For Haoues Seniguer, a lecturer at the IEP Lyon university, abayas are "much more ambivalent than the headscarf".
In Gulf Arab countries, they are "not fundamentally or initially a religious piece of clothing", he told AFP.
"Everything depends on the context," added Mihaela-Alexandra Tudor, a professor at the Paul Valery Montpellier 3 University specialising in media, religion and politics.
Although abayas express religious identity, this changes when talking about their general use because globalisation has in recent decades made them "a fashion item" with different colours, fabrics and styles, confusing the public debate, Tudor said.
The media have used the topic's "sensationalist and divisive potential" at the risk of exaggerating or hiding certain aspects, she added.

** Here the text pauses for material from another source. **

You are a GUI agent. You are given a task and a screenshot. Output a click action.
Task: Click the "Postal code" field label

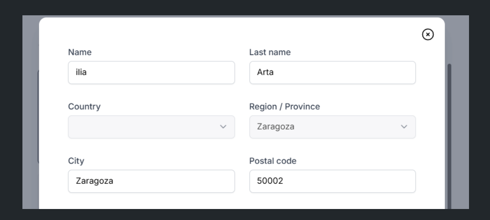pyautogui.click(x=273, y=161)
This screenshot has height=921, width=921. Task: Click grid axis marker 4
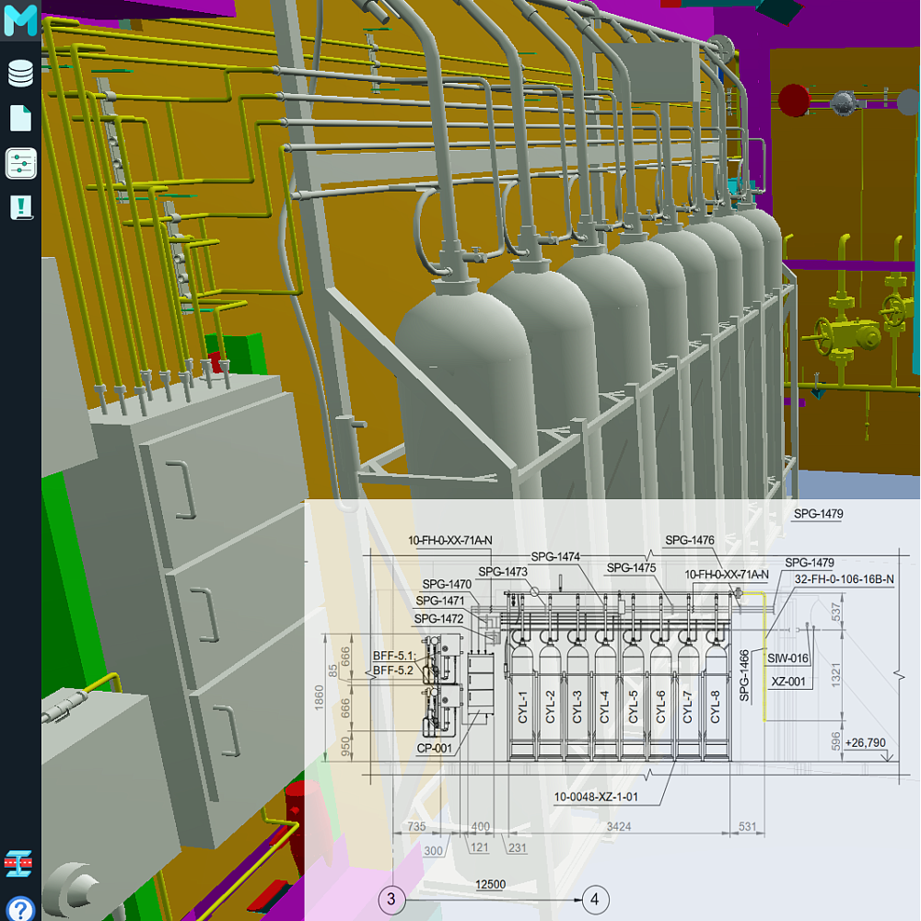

Online platforms like TikTok boost abayas' growing popularity as teenage girls satisfy psychological needs by getting noticed and simultaneously "re-appropriating" their bodies against objectification, explained Dounia Bouzar, a former member of France's National Secularism Observatory.
The online clips often feature make-up and music, sharply contrasting with the strict Wahhabi branch of Islam that advocates a more restrictive dress code, she told AFP.
Yet the goal of "hiding feminine forms" means abayas mark out students by their religion and fall within the scope of the 2004 law, said Bouzar.
- No place for 'lawlessness' -
Spokesman Olivier Veran said the government might have to "adapt our arsenal of responses" to something that "could be spreading and would pose many problems".
Education Minister Pap Ndiaye recently met school board heads and urged respect for the 2004 law, emphasising that no school was a place for "lawlessness", according to his entourage.
But some school trade union heads have asked for clearer guidance on the issue.
Tudor said public policies to help schools and more education based on intercultural exchange were needed.
Bouzar cautioned against treating "veiled women" as a "homogenous group" and recommended focusing on how girls redefine the meaning of their headscarves.
"A ban isn't the solution. A more nuanced approach... is necessary," said Hazal Atay of Sciences Po university in Paris, warning against stigmatisation and political polarisation.
She pointed to another secular republic, Turkey, where women found ways to circumvent a previous ban on headscarves in public institutions.
While the abaya debate splits France, Saudi women wear their abayas the wrong way round in protest and Iranian women fight for the right to uncover the hair, noted French media personality Sophia Aram.
"We need to reintroduce fluidity and complexity in a debate where the speakers are becoming more radical on both sides," Bouzar concluded.